Start of AVAILABLE DATA

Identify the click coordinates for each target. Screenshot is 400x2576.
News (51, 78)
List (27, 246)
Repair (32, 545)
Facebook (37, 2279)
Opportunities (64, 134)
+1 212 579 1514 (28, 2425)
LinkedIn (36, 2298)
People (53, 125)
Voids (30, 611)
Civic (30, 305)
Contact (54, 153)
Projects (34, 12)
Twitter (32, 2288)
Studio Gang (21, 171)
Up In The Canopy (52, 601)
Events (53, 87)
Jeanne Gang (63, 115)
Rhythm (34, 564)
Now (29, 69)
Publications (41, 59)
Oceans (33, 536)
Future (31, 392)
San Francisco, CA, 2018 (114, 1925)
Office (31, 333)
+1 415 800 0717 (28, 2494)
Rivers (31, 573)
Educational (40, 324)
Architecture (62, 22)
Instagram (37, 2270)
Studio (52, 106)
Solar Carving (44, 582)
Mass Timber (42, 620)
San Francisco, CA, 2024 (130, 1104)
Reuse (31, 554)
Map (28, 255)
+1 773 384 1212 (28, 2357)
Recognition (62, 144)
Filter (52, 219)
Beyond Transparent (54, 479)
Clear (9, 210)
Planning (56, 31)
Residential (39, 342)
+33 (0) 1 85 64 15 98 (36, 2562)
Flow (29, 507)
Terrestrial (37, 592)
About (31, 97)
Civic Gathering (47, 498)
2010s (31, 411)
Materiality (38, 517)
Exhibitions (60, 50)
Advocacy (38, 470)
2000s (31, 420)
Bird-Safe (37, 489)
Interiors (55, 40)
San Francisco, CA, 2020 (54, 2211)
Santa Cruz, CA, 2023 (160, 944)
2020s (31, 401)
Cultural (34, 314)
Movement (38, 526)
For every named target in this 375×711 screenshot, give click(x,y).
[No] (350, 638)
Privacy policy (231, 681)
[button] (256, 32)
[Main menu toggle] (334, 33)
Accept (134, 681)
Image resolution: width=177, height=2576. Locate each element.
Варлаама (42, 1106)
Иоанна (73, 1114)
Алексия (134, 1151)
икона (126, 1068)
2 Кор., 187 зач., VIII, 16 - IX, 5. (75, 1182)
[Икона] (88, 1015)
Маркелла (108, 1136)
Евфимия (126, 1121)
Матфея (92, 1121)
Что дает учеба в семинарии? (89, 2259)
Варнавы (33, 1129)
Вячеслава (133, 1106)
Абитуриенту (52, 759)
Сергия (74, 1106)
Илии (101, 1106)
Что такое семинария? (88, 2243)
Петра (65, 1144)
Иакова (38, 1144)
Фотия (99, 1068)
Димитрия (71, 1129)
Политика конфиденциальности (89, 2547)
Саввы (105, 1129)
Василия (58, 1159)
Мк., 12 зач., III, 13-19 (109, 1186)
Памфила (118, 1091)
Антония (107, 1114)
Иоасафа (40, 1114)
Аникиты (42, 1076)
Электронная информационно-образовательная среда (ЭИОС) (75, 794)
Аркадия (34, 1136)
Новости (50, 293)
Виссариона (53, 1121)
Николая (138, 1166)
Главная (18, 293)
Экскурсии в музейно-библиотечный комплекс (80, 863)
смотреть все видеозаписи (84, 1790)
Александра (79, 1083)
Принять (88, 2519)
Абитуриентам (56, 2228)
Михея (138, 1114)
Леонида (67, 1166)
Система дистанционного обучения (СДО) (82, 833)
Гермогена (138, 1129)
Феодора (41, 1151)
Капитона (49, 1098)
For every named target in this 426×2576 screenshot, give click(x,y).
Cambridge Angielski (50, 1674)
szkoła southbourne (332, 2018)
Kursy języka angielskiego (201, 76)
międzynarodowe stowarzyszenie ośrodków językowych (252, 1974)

End of AVAILABLE DATA

• _TASK GOAL_
Set down each line exactly as it appears, starting at the top of the data and ending at the line containing "Jeanne Gang (63, 115)", and include no other lines.

• _ANSWER TO THIS PROBLEM_
Identify the click coordinates for each target. Screenshot is 400x2576.
News (51, 78)
List (27, 246)
Repair (32, 545)
Facebook (37, 2279)
Opportunities (64, 134)
+1 212 579 1514 (28, 2425)
LinkedIn (36, 2298)
People (53, 125)
Voids (30, 611)
Civic (30, 305)
Contact (54, 153)
Projects (34, 12)
Twitter (32, 2288)
Studio Gang (21, 171)
Up In The Canopy (52, 601)
Events (53, 87)
Jeanne Gang (63, 115)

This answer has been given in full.